══ Data to examine

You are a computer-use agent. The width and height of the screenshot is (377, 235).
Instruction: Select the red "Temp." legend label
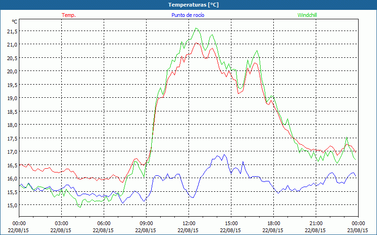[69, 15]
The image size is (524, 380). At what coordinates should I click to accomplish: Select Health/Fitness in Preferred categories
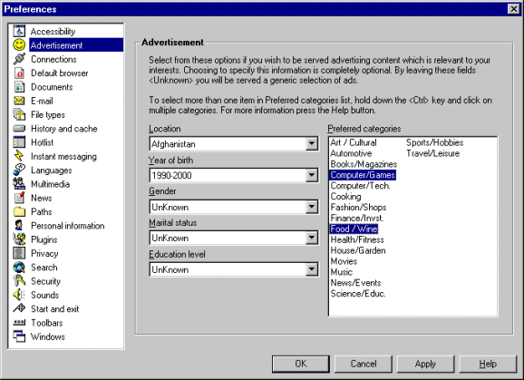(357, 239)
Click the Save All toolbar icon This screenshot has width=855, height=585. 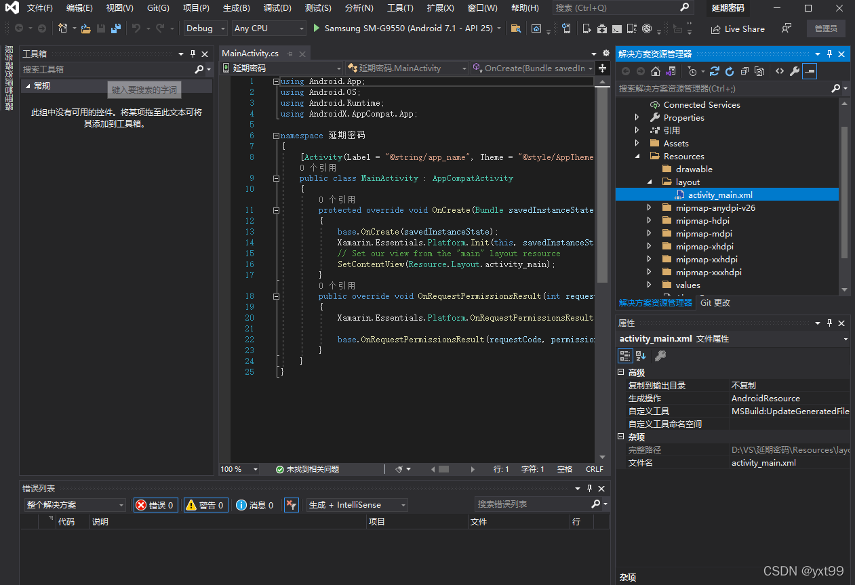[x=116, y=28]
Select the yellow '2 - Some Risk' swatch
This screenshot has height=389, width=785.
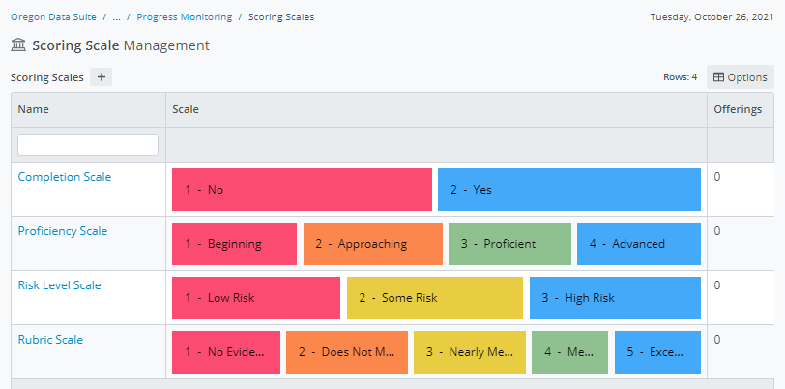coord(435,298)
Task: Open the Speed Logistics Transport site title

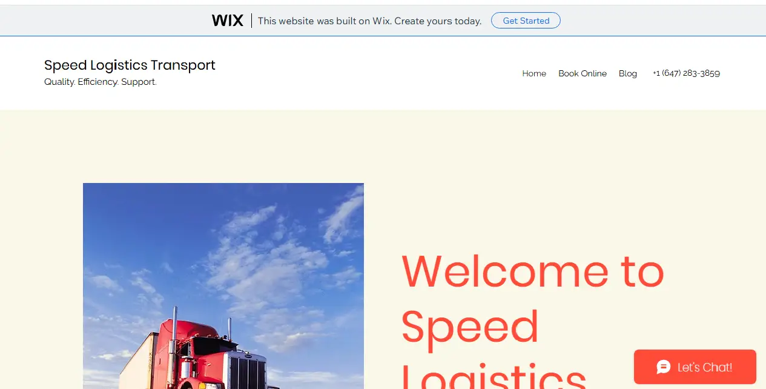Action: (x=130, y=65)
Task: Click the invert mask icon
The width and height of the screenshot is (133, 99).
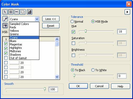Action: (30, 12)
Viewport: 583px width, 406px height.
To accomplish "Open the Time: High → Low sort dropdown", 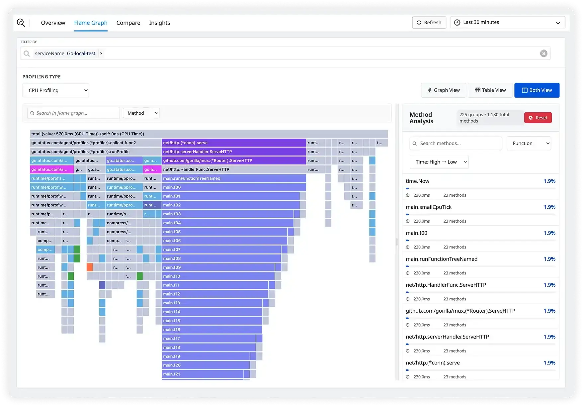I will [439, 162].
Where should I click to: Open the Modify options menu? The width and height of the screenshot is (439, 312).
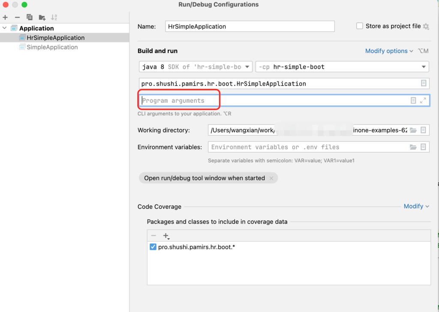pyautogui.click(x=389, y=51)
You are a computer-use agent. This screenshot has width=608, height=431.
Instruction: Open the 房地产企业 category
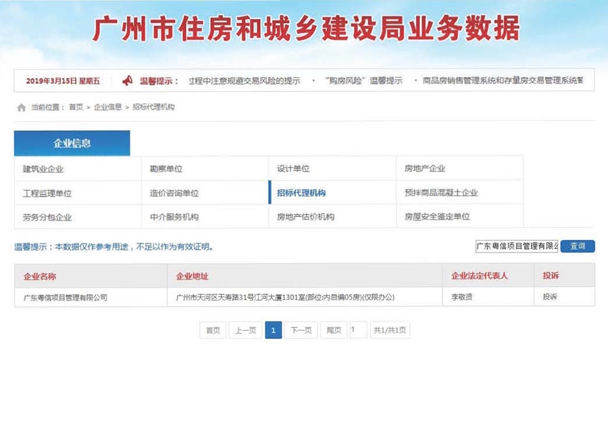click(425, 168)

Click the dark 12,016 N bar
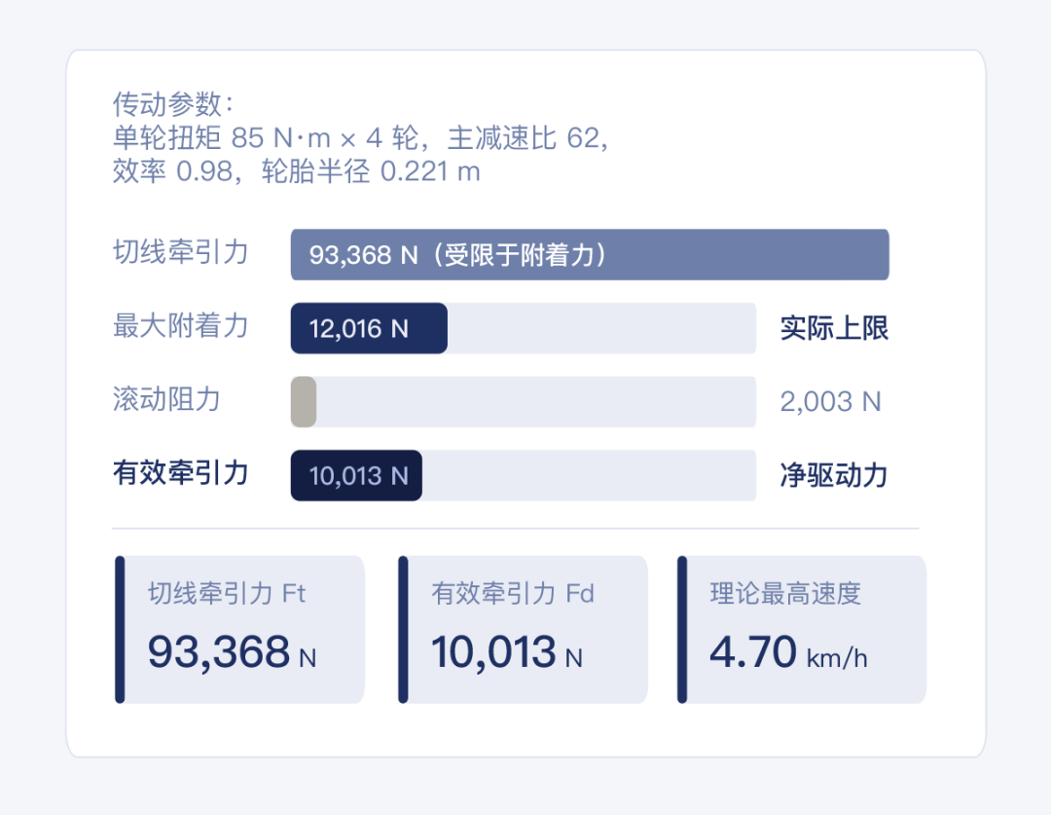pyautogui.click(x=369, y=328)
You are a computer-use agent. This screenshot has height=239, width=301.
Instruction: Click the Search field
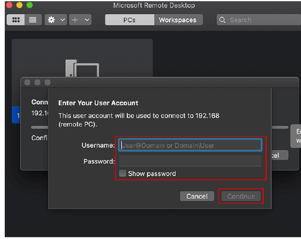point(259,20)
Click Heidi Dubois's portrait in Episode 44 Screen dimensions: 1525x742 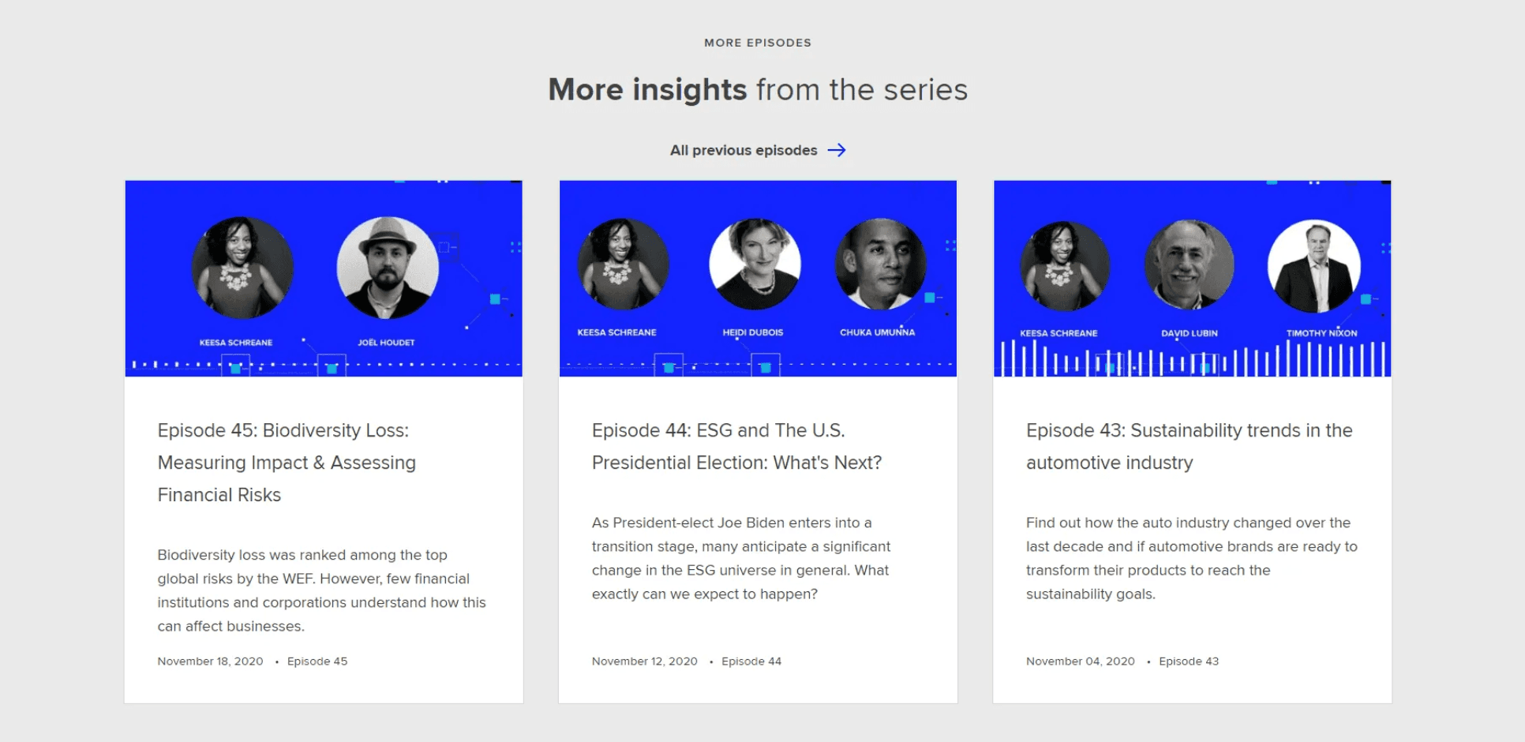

════
══ Data to examine

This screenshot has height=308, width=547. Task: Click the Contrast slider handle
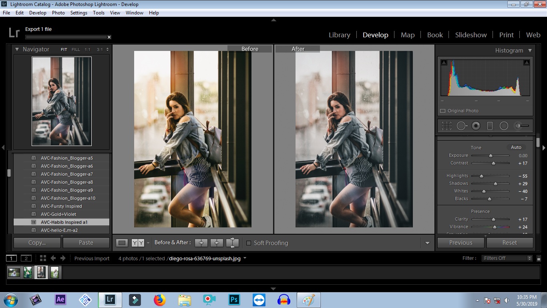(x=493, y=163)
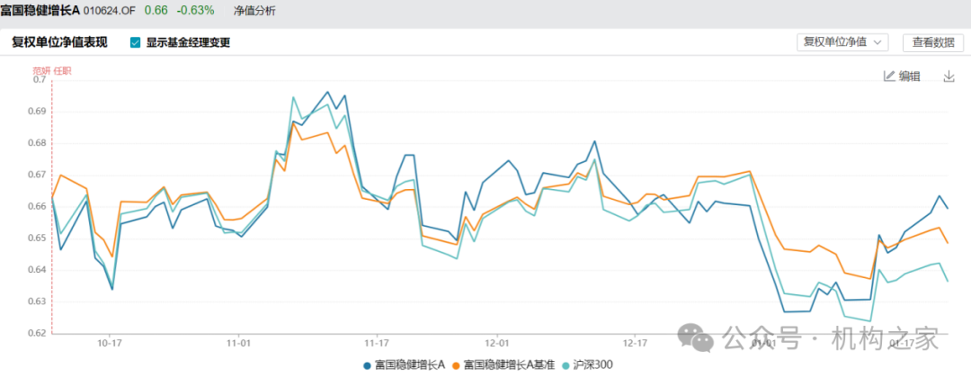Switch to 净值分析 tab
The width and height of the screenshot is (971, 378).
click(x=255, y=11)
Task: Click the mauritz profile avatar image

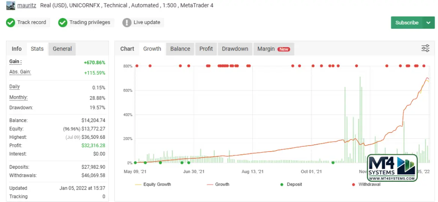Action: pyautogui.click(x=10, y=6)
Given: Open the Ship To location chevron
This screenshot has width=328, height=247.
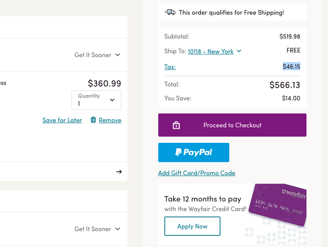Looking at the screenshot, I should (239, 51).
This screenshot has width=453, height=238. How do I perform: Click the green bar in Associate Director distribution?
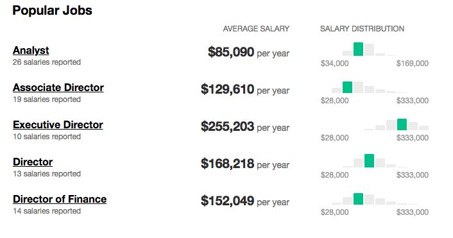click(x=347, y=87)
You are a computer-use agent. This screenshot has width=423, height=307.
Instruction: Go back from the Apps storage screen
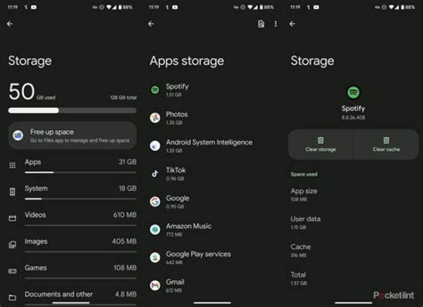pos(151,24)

════
══ Data to examine

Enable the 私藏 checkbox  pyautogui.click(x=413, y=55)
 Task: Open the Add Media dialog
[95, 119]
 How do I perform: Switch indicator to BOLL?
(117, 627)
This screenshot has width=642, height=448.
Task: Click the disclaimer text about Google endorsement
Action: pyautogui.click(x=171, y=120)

════

_Goal of the exercise_
Go line by line through the data, copying each one that contains the word "computer".

_Response to this task_
You are a computer-use agent. The width and height of the screenshot is (377, 235).
You are a computer-use agent. This screenshot has width=608, height=431.
You are a computer-use agent. This screenshot has height=239, width=301.
You are a computer-use agent. This screenshot has width=423, height=307.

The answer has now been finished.